120 Front Street Will Remain a Two-Family

Despite vehement opposition from the Sippican Historical Society, despite objections from abutters, and despite whatever Christian Loranger may one day plan to build at 120 Front Street, one fact remains – the two-family house was a two-family house before the Town adopted a bylaw restricting two-family houses in 1954 – and the Marion Zoning Board of Appeals recognized that when it approved the perpetuity of the two-family status.

Loranger – 120 Front Street, LLC – requested a Special Permit on October 26 for the continuance of the two-family status of the house built in 1885. Records in Loranger’s possession demonstrate that it was already established as a two-family in 1950, before the bylaw was enacted, which would entitle Loranger to a grandfathered two-family status. But the board did not reach this conclusion without some debate.

The current bylaw requires that upon transfer of ownership, a Special Permit application must be filed with the ZBA. The owner must prove that the house had been legally deemed a two-family, with the continued use of a two-family without a lapse of two years.

Abutters Laura and Terrance Hartford of 114 Front Street said in a letter of objection to the Special Permit that the property had been abandoned for at least four years since Loranger purchased it in 2013. Before that, the house had been vacant since July 2010.

The Hartfords say that having a two-family house will negatively alter the character of the neighborhood.

Loranger said this was to be his family’s own home, not some development in town for future rental or purchase. He said he bought the house to provide an in-law apartment to elderly parents.

It is true, said Loranger, that the house had been empty for over two years, but only because of the time it took to acquire the surrounding property, as well as Conservation Commission approval.

“I bought it as a two-family,” Loranger said. “I would’ve liked to have been building … my new home four years ago, but it just didn’t happen.”

Loranger said, although he is seeking the Special Permit, he believes he has demonstrated that the house does not need it because the two-family status pre-dates the 1954 bylaw.

Building Commissioner Scott Shippey provided some history on the property, saying a fire in 2010 rendered the house uninhabitable, prompting ZBA Chairman Marc LeBlanc to inquire, “Does this qualify as an ‘abandonment’ when the building is not habitable?” It’s technically not habitable, so technically you cannot abandon it, LeBlanc proposed. “It’d be interesting to see what town counsel thinks about it. If you can’t live in it, how can you abandon it?”

Frank McNamee, president of the Sippican Historical Society, said the 13-member board recently voted unanimously to oppose the Special Permit, adding that the two-family was “illegal” and would be a detriment to the neighborhood.

Judith Rosbe from the historical society said, “We feel very strongly that this house in particular has destroyed the beauty of the village of Marion.

The group said it would continue to seek Town Meeting approval of a new demolition bylaw to grant the historical society time to review proposed demolitions.

__Collected data__:
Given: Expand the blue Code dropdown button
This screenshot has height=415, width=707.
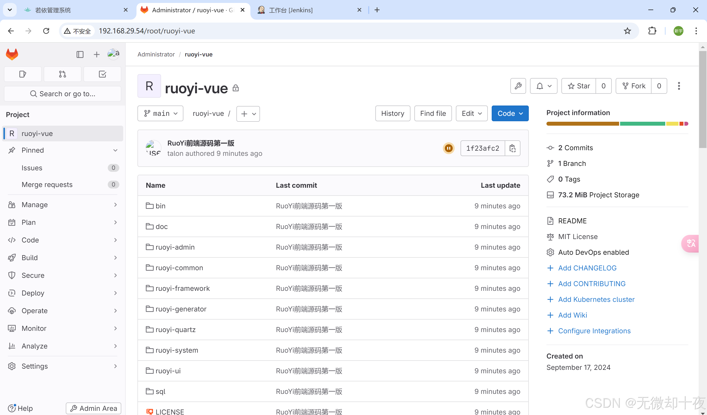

__Short exercise A__: Write out word for word the part of the 120 Front Street article from "Judith Rosbe from" to "village of Marion.".
__Short exercise B__:
Answer these about the 120 Front Street article:
(i) In what year was the house built?
(ii) Since when had the house been vacant before Loranger bought it?
(iii) How many members sit on the Sippican Historical Society board that voted to oppose the Special Permit?
The data comes from a different source than the article.

__Full response A__:
Judith Rosbe from the historical society said, “We feel very strongly that this house in particular has destroyed the beauty of the village of Marion.

__Full response B__:
(i) 1885
(ii) July 2010
(iii) 13